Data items
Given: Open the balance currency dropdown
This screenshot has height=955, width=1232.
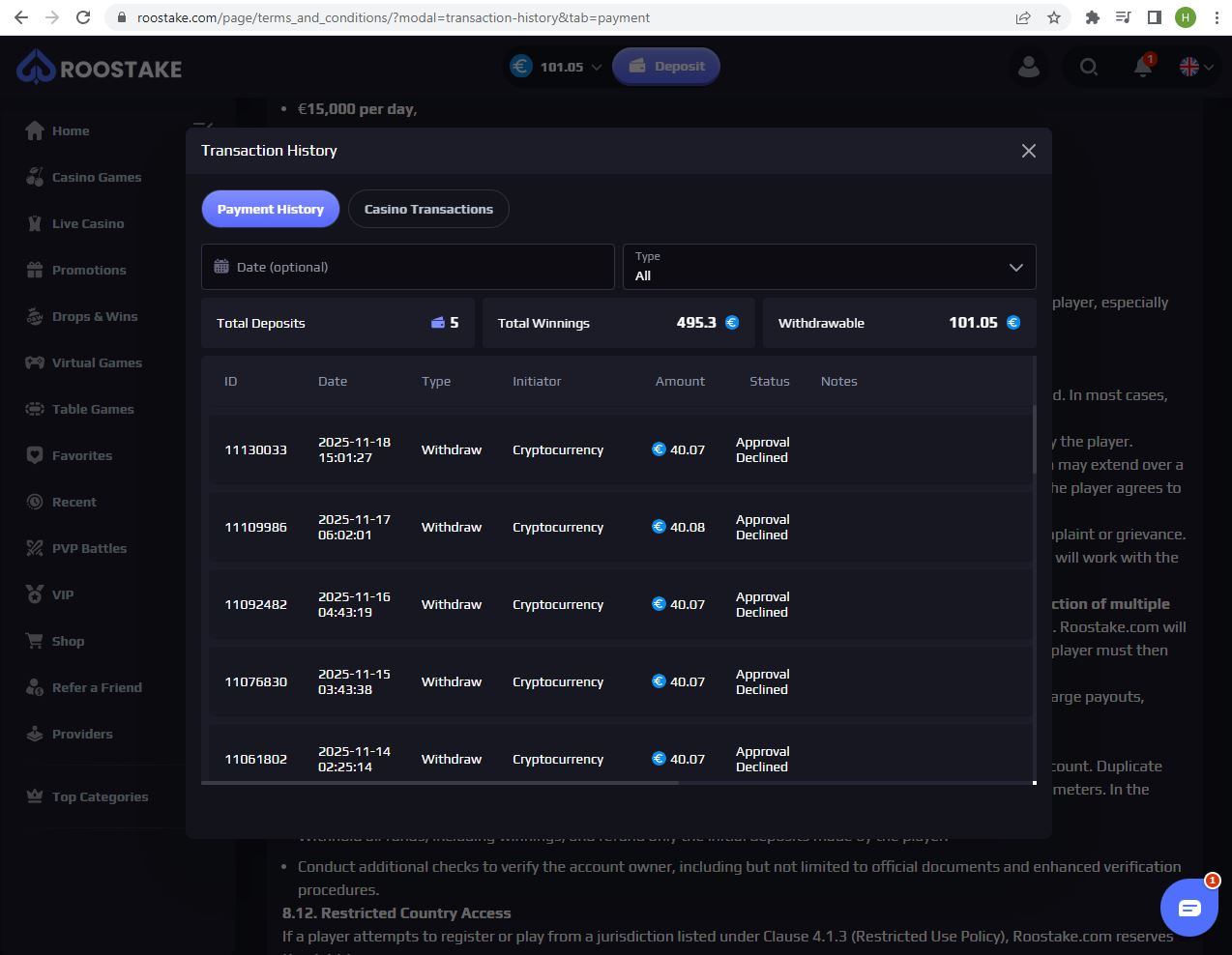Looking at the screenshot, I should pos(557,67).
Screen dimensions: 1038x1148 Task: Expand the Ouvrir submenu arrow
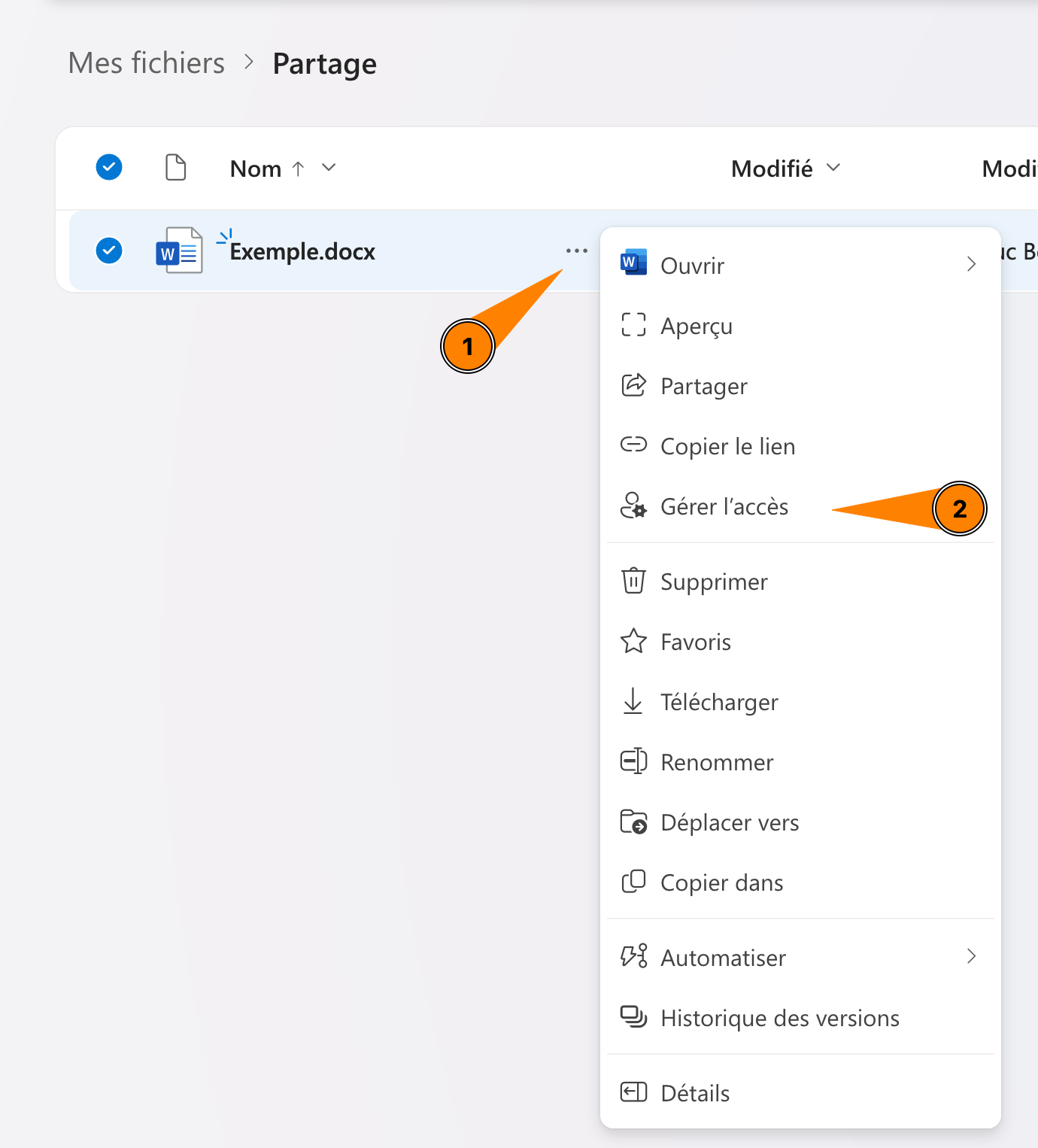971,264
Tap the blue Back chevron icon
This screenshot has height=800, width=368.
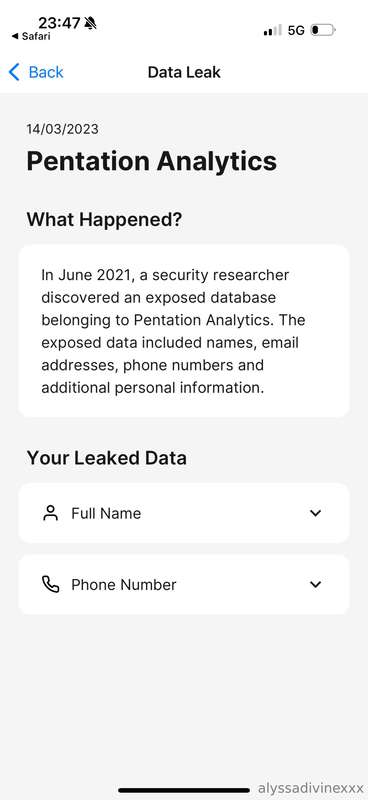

Try it: Word for word, quote the lines above. Omit the pictures.

Answer for the task:
Given: Open the balance currency dropdown
This screenshot has height=955, width=1232.
Looking at the screenshot, I should pos(557,67).
Screen dimensions: 1038x1148 Task: Expand the Ouvrir submenu arrow
971,264
Tap the blue Back chevron icon
This screenshot has height=800, width=368.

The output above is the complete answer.